STORED RECORDS:
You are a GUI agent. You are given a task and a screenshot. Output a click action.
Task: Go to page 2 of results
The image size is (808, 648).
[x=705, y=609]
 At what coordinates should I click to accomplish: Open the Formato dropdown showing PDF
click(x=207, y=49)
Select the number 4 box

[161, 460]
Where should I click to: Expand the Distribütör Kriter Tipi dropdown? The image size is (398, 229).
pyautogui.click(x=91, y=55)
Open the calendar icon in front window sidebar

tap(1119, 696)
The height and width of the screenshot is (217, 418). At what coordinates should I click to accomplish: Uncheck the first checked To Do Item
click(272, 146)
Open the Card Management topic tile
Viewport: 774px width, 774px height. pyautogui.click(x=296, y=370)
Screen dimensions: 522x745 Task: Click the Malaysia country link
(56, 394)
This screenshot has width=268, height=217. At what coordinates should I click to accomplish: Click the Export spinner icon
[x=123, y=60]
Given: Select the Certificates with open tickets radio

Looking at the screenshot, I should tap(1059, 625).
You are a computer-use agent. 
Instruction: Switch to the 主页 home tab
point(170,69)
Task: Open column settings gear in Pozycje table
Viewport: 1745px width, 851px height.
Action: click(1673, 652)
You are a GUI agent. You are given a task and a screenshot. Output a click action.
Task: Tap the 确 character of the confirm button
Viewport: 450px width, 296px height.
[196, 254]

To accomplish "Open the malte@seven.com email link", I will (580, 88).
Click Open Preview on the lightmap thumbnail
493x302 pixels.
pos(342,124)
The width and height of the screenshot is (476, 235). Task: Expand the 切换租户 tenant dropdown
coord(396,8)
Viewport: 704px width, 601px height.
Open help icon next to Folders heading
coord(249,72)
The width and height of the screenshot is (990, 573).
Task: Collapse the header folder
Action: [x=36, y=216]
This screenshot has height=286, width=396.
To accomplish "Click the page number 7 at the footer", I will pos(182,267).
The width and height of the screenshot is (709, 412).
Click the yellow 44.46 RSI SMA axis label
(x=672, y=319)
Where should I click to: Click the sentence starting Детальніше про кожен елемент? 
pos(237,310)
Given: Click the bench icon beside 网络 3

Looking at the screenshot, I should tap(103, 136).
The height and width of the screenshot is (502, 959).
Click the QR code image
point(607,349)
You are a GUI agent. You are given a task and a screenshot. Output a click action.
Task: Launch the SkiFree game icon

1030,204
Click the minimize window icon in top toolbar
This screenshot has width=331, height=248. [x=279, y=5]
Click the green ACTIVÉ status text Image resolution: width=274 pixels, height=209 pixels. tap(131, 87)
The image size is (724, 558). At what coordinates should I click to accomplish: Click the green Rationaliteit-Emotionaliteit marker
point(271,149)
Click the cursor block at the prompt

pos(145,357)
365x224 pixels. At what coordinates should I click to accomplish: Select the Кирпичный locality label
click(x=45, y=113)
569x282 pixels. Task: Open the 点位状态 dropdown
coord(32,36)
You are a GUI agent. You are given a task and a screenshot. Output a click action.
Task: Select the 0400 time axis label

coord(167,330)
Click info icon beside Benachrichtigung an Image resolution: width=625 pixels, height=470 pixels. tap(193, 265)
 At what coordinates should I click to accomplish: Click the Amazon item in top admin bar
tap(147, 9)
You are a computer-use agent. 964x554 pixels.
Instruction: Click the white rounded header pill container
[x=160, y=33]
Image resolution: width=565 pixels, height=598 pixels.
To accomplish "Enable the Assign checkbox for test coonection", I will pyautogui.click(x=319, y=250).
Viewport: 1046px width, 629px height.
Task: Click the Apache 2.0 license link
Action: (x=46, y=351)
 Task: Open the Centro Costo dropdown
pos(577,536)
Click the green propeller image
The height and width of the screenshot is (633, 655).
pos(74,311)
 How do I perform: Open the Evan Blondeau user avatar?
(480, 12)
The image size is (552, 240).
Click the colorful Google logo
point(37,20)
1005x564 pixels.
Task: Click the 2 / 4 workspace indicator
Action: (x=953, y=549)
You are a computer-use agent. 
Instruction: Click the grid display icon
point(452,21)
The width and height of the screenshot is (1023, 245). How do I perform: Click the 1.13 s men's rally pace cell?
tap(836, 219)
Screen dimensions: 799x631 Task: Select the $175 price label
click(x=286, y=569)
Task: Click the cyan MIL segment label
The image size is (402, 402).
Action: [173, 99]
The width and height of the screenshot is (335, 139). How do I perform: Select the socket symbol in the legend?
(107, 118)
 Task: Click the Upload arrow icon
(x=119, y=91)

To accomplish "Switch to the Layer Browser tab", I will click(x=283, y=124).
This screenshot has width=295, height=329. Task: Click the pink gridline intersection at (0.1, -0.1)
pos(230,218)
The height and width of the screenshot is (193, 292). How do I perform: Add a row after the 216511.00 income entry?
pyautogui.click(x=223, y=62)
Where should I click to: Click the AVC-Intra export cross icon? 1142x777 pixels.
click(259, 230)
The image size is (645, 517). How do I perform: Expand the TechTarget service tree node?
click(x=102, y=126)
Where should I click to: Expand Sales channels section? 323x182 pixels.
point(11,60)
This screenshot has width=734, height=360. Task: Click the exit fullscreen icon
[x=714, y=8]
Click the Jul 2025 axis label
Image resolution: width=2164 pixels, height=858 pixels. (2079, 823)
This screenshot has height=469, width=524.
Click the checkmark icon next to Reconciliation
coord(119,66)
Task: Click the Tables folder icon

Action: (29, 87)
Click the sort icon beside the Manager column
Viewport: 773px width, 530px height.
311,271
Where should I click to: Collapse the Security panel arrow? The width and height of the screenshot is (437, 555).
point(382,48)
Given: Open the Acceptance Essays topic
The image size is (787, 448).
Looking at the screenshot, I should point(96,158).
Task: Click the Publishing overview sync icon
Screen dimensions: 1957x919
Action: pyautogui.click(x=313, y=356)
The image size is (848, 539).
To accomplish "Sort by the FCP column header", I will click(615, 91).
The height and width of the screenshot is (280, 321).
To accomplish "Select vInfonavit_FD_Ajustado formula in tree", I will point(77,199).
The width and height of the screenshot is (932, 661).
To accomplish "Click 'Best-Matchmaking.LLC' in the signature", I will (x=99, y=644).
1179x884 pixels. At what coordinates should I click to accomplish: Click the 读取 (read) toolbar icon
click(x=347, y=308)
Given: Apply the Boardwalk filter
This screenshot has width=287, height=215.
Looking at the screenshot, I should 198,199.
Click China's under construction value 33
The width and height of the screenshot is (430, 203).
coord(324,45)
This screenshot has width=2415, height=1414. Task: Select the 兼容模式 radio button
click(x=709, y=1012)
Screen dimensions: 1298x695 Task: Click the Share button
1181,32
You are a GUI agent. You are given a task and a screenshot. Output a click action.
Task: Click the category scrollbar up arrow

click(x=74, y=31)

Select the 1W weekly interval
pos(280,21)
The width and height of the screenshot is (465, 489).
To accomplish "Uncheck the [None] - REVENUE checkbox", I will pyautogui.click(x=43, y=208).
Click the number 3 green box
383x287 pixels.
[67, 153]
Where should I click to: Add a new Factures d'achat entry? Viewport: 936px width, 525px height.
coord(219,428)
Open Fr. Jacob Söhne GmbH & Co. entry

SHORT EXERCISE: Please retype the listing above without any changes, starting at the line that has "You are a computer-use agent. 964x554 pixels." and stopping after the line that has "Action: [173, 99]".

EXERCISE OUTPUT:
You are a computer-use agent. 964x554 pixels.
Instruction: Click the white rounded header pill container
[x=160, y=33]
Image resolution: width=565 pixels, height=598 pixels.
To accomplish "Enable the Assign checkbox for test coonection", I will pyautogui.click(x=319, y=250).
Viewport: 1046px width, 629px height.
Task: Click the Apache 2.0 license link
Action: (x=46, y=351)
 Task: Open the Centro Costo dropdown
pos(577,536)
Click the green propeller image
The height and width of the screenshot is (633, 655).
pos(74,311)
 How do I perform: Open the Evan Blondeau user avatar?
(480, 12)
The image size is (552, 240).
Click the colorful Google logo
point(37,20)
1005x564 pixels.
Task: Click the 2 / 4 workspace indicator
Action: (x=953, y=549)
You are a computer-use agent. 
Instruction: Click the grid display icon
point(452,21)
The width and height of the screenshot is (1023, 245). How do I perform: Click the 1.13 s men's rally pace cell?
tap(836, 219)
Screen dimensions: 799x631 Task: Select the $175 price label
click(x=286, y=569)
Task: Click the cyan MIL segment label
The image size is (402, 402).
Action: [173, 99]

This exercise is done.